━━━ RECORDS SHOWN ━━━
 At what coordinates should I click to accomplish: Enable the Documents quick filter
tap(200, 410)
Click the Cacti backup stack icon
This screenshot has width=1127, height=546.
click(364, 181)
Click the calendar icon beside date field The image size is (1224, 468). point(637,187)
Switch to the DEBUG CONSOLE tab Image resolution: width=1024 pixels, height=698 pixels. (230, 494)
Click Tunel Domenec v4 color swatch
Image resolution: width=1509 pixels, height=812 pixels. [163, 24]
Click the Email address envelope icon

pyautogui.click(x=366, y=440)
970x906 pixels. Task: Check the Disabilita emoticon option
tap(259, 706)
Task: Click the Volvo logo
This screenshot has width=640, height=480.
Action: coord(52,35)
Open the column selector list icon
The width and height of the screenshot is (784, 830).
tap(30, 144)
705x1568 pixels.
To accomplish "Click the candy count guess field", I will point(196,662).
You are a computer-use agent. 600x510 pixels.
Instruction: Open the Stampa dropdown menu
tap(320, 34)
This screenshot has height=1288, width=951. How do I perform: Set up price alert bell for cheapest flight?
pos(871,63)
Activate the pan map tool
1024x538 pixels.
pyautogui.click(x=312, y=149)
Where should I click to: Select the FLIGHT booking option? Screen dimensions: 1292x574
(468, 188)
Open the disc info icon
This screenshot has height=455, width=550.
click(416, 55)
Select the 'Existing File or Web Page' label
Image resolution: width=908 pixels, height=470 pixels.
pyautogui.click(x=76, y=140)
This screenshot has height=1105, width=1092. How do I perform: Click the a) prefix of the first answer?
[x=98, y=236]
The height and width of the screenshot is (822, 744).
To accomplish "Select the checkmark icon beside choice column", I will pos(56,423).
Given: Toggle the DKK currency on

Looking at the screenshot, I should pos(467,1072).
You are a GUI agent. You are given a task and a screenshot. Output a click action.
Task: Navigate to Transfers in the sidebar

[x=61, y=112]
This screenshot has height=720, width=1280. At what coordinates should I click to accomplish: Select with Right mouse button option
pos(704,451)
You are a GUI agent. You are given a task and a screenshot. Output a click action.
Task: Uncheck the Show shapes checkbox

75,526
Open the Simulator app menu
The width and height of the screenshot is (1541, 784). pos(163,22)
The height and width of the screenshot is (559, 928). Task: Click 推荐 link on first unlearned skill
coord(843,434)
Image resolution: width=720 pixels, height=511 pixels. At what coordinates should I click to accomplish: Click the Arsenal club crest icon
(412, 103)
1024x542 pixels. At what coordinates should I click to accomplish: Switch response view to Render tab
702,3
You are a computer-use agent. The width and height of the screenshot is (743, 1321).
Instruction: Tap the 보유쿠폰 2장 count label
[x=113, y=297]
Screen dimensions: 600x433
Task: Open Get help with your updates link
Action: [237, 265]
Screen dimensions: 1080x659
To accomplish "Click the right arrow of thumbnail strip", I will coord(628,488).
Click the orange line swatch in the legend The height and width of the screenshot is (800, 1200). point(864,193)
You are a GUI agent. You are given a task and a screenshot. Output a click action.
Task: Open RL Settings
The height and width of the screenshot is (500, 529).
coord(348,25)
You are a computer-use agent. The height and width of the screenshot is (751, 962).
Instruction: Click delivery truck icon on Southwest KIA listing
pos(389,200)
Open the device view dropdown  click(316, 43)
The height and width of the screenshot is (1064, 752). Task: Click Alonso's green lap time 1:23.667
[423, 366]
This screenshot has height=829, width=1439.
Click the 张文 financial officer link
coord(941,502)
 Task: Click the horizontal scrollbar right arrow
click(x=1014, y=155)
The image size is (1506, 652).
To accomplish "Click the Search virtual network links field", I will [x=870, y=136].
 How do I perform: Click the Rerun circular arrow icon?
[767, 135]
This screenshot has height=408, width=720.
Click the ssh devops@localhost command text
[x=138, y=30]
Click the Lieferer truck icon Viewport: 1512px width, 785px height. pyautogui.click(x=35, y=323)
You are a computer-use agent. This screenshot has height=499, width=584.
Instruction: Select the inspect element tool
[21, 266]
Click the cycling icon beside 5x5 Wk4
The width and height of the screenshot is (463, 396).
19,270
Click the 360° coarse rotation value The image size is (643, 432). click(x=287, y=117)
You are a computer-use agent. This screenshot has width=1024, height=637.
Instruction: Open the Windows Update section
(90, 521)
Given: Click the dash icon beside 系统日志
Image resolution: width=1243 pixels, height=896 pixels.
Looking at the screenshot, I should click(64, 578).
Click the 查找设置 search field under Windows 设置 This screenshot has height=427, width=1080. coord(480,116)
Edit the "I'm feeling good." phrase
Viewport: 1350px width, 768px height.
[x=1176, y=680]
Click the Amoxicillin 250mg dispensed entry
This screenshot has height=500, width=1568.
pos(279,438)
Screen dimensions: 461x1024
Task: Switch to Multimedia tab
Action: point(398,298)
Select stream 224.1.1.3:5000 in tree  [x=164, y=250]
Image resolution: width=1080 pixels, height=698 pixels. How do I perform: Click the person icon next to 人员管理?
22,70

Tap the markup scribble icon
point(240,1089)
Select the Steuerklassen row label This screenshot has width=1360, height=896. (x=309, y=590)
━━━
- YOUR GOAL: Retype all the material exactly as shown.

- ANSWER TO THIS EXERCISE:
 At what coordinates should I click to accomplish: Enable the Documents quick filter
tap(200, 410)
Click the Cacti backup stack icon
This screenshot has width=1127, height=546.
click(364, 181)
Click the calendar icon beside date field The image size is (1224, 468). point(637,187)
Switch to the DEBUG CONSOLE tab Image resolution: width=1024 pixels, height=698 pixels. (230, 494)
Click Tunel Domenec v4 color swatch
Image resolution: width=1509 pixels, height=812 pixels. [163, 24]
Click the Email address envelope icon

pyautogui.click(x=366, y=440)
970x906 pixels. Task: Check the Disabilita emoticon option
tap(259, 706)
Task: Click the Volvo logo
This screenshot has width=640, height=480.
Action: coord(52,35)
Open the column selector list icon
The width and height of the screenshot is (784, 830).
tap(30, 144)
705x1568 pixels.
To accomplish "Click the candy count guess field", I will point(196,662).
You are a computer-use agent. 600x510 pixels.
Instruction: Open the Stampa dropdown menu
tap(320, 34)
This screenshot has height=1288, width=951. How do I perform: Set up price alert bell for cheapest flight?
pos(871,63)
Activate the pan map tool
1024x538 pixels.
pyautogui.click(x=312, y=149)
Where should I click to: Select the FLIGHT booking option? Screen dimensions: 1292x574
(468, 188)
Open the disc info icon
This screenshot has height=455, width=550.
click(416, 55)
Select the 'Existing File or Web Page' label
Image resolution: width=908 pixels, height=470 pixels.
pyautogui.click(x=76, y=140)
This screenshot has height=1105, width=1092. How do I perform: Click the a) prefix of the first answer?
[x=98, y=236]
The height and width of the screenshot is (822, 744).
To accomplish "Select the checkmark icon beside choice column", I will pos(56,423).
Given: Toggle the DKK currency on

Looking at the screenshot, I should pos(467,1072).
You are a GUI agent. You are given a task and a screenshot. Output a click action.
Task: Navigate to Transfers in the sidebar

[x=61, y=112]
This screenshot has height=720, width=1280. At what coordinates should I click to accomplish: Select with Right mouse button option
pos(704,451)
You are a GUI agent. You are given a task and a screenshot. Output a click action.
Task: Uncheck the Show shapes checkbox

75,526
Open the Simulator app menu
The width and height of the screenshot is (1541, 784). pos(163,22)
The height and width of the screenshot is (559, 928). Task: Click 推荐 link on first unlearned skill
coord(843,434)
Image resolution: width=720 pixels, height=511 pixels. At what coordinates should I click to accomplish: Click the Arsenal club crest icon
(412, 103)
1024x542 pixels. At what coordinates should I click to accomplish: Switch response view to Render tab
702,3
You are a computer-use agent. The width and height of the screenshot is (743, 1321).
Instruction: Tap the 보유쿠폰 2장 count label
[x=113, y=297]
Screen dimensions: 600x433
Task: Open Get help with your updates link
Action: [237, 265]
Screen dimensions: 1080x659
To accomplish "Click the right arrow of thumbnail strip", I will coord(628,488).
Click the orange line swatch in the legend The height and width of the screenshot is (800, 1200). point(864,193)
You are a GUI agent. You are given a task and a screenshot. Output a click action.
Task: Open RL Settings
The height and width of the screenshot is (500, 529).
coord(348,25)
You are a computer-use agent. The height and width of the screenshot is (751, 962).
Instruction: Click delivery truck icon on Southwest KIA listing
pos(389,200)
Open the device view dropdown  click(316, 43)
The height and width of the screenshot is (1064, 752). Task: Click Alonso's green lap time 1:23.667
[423, 366]
This screenshot has height=829, width=1439.
Click the 张文 financial officer link
coord(941,502)
 Task: Click the horizontal scrollbar right arrow
click(x=1014, y=155)
The image size is (1506, 652).
To accomplish "Click the Search virtual network links field", I will [x=870, y=136].
 How do I perform: Click the Rerun circular arrow icon?
[767, 135]
This screenshot has height=408, width=720.
Click the ssh devops@localhost command text
[x=138, y=30]
Click the Lieferer truck icon Viewport: 1512px width, 785px height. pyautogui.click(x=35, y=323)
You are a computer-use agent. This screenshot has height=499, width=584.
Instruction: Select the inspect element tool
[21, 266]
Click the cycling icon beside 5x5 Wk4
The width and height of the screenshot is (463, 396).
19,270
Click the 360° coarse rotation value The image size is (643, 432). click(x=287, y=117)
You are a computer-use agent. This screenshot has width=1024, height=637.
Instruction: Open the Windows Update section
(90, 521)
Given: Click the dash icon beside 系统日志
Image resolution: width=1243 pixels, height=896 pixels.
Looking at the screenshot, I should click(64, 578).
Click the 查找设置 search field under Windows 设置 This screenshot has height=427, width=1080. coord(480,116)
Edit the "I'm feeling good." phrase
Viewport: 1350px width, 768px height.
[x=1176, y=680]
Click the Amoxicillin 250mg dispensed entry
This screenshot has height=500, width=1568.
pos(279,438)
Screen dimensions: 461x1024
Task: Switch to Multimedia tab
Action: point(398,298)
Select stream 224.1.1.3:5000 in tree  [x=164, y=250]
Image resolution: width=1080 pixels, height=698 pixels. How do I perform: Click the person icon next to 人员管理?
22,70

Tap the markup scribble icon
point(240,1089)
Select the Steuerklassen row label This screenshot has width=1360, height=896. (x=309, y=590)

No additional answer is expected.